Presented at the 12ᵗʰ Cooper Seminar, James Fenimore Cooper: His Country and His Art at the State University of New York College at Oneonta, July, 1999.

Originally published in James Fenimore Cooper: His Country and His Art, Papers from the 1999 Cooper Seminar (No. 12), The State University of New York College at Oneonta. Oneonta, New York. Hugh C. MacDougall, editor. (pp. 108-111).

Copyright © 2000, James Fenimore Cooper Society and the College at Oneonta.

[May be reproduced for instructional use by individuals or institutions; commercial use prohibited.]


{108} Through journals and letters, James Fenimore Cooper emerges as a devoted family man, concerned with his parental responsibilities. He was, for instance, preoccupied with the education of his children both while in the United States and abroad, and the family’s European sojourn was, at least in part, due to this concern. His pleasure in the intellectual pursuits of his daughters spread even farther: he proudly supported his daughter Susan in her writing career.

His preoccupation with family dynamics should come as no surprise. He wrote during a period that saw the crystallizing of the concept of the modern, nuclear family and popular literature constantly explored family dynamics. Furthermore, as Donald Ringe has observed, he took from the popular literature of his day, “whatever plot devices seemed useful to him” (5). Consequently, his novels bear a direct relationship to the family ideology of his day, the so-called “Cult of Domesticity,” which from 1820 to 1860 sought to cement the idea of the home’s and family’s centrality to the nation. This cult, ostensibly matriarchal, elevated and ensconced the middle-class woman as the center of the home, responsible for nurture and education, especially of daughters. This was, however, in part camouflage: the cult also sought to enforce the father’s importance within the private sphere, both as breadwinner and family leader: he was, as Henry Humphrey’s Domestic Education admonished his female readers, “the constituted head of his household” and “the supreme earthly legislator over his children” (quoted in Epstein 80). More importantly, the cult invested the father/daughter relationship with tremendous importance. It was a relationship that focused on the father’s rights and the daughter’s obligations-he was her protector, she his dependent child, pious, pure, and obedient, expected to be useful, i.e., to support and succor him regardless of physical and emotional cost to herself, and regardless of her closeness to her father.

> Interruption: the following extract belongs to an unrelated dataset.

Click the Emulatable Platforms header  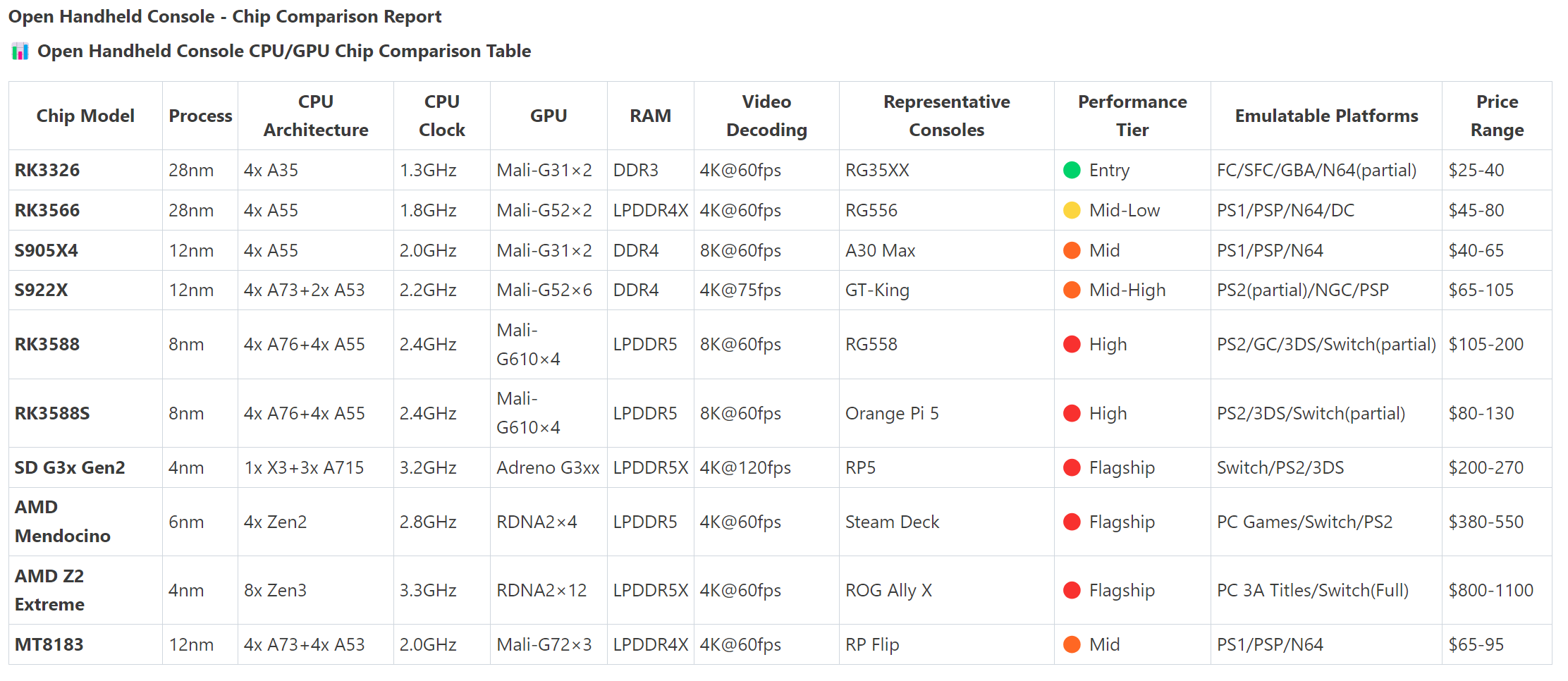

Ironically, Cooper the paterfamilias became one of the first American writers to simultaneously assert and undermine the father’s central role, a fact which clearly ties him to the period’s writers of domestic fiction. His novels, including the Leatherstocking Tales, all their adventure and excitement notwithstanding, follow the trajectory of the domestic courtship novels: the main point is to get the hero and heroine together and to present examples of proper male and female deportment. Yet while he consistently moves his heroines and heroes toward matrimony and domesticity, he just as consistently challenges, even subverts, the prescribed norms for family life. Repeatedly, he reveals domesticity’s dark side, in particular the paternal neglect, manipulation, and exploitation that apparently characterize contemporary representations of family life. His families are amputated; his is a world of weak, ineffectual, and self-centered fathers who consistently manipulate their offspring for their own material benefit. His fictional fathers also seem peculiarly unconcerned with the safety of their precious daughters — despite the narrator’s emphasis on the great paternal devotion to and love for his child or children. In addition, a father’s devotion to his children may seriously impact his professional life. Such domestic issues emerge not only in Cooper’s most popular novel, The Last of the Mohicans; they also infuse The Pioneers, The Prairie, The Pathfinder, and The Deerslayer as well. In these texts, Cooper in a sense unwrites his society’s patriarchal script.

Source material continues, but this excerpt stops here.